Moving toward a system that pays for and rewards clinical value.
Combining improved patient health with lower costs provides a benefit to the patient and their families while helping to keep spending manageable for the private and public entities that pay for health care. That is the fundamental idea behind value-based payment arrangements: rewarding better health outcomes and lowering costs. Too often though, health outcomes are disconnected from the price that patients and companies like ours pay for treatments and medications.
The private sector is leading the way toward a system that pays for and rewards clinical value, but public policy can help further accelerate that evolution. We constantly analyze pharmacy data to hold drug manufacturers accountable for expected health outcomes from medications and use these insights to inform future affordability strategies and health improvements. It’s an approach that should be deployed across the health system.
At the federal level, some rules are in place to encourage value-based arrangements, but there are significant limitations to the programs, and more can be done to break down obstacles to value-based care.
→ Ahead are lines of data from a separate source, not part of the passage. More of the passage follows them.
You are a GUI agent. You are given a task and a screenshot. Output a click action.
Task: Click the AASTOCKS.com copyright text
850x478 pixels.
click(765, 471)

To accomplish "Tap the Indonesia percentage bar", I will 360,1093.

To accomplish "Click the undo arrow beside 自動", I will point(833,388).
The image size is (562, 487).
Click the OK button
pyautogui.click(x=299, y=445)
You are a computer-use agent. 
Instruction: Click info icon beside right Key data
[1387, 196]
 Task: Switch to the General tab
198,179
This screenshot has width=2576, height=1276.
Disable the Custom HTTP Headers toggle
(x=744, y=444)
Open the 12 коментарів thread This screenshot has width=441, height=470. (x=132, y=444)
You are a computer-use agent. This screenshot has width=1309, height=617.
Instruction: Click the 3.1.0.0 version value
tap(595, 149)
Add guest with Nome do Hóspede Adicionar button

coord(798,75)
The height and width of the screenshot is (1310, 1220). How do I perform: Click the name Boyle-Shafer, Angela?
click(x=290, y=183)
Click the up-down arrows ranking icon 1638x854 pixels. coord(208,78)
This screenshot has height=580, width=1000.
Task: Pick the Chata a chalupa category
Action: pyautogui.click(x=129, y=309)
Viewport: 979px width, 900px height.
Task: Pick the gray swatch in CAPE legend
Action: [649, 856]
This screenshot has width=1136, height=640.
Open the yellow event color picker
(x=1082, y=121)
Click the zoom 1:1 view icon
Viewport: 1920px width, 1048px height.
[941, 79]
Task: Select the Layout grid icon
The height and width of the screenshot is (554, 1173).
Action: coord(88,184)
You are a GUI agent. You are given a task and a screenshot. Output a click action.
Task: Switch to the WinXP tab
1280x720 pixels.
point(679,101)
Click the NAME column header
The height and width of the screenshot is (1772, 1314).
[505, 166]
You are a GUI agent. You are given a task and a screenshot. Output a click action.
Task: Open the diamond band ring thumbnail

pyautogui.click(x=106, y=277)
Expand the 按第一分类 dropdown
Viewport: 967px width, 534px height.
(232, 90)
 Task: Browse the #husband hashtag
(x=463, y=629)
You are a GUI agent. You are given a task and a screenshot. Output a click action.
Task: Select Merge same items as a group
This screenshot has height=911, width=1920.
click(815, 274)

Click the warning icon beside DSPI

In particular, drugmakers should be better encouraged to participate in value-based arrangements.
- Policymakers should enable the adoption of policies that tie cost considerations of medications and treatments to outcomes, adjust pricing rules in public programs like Medicaid to further encourage drug manufacturers to engage in value-based purchasing agreements across the health care system, and discourage manufacturers from setting higher prices by gaming rules through programs that offer inappropriate incentives to patients.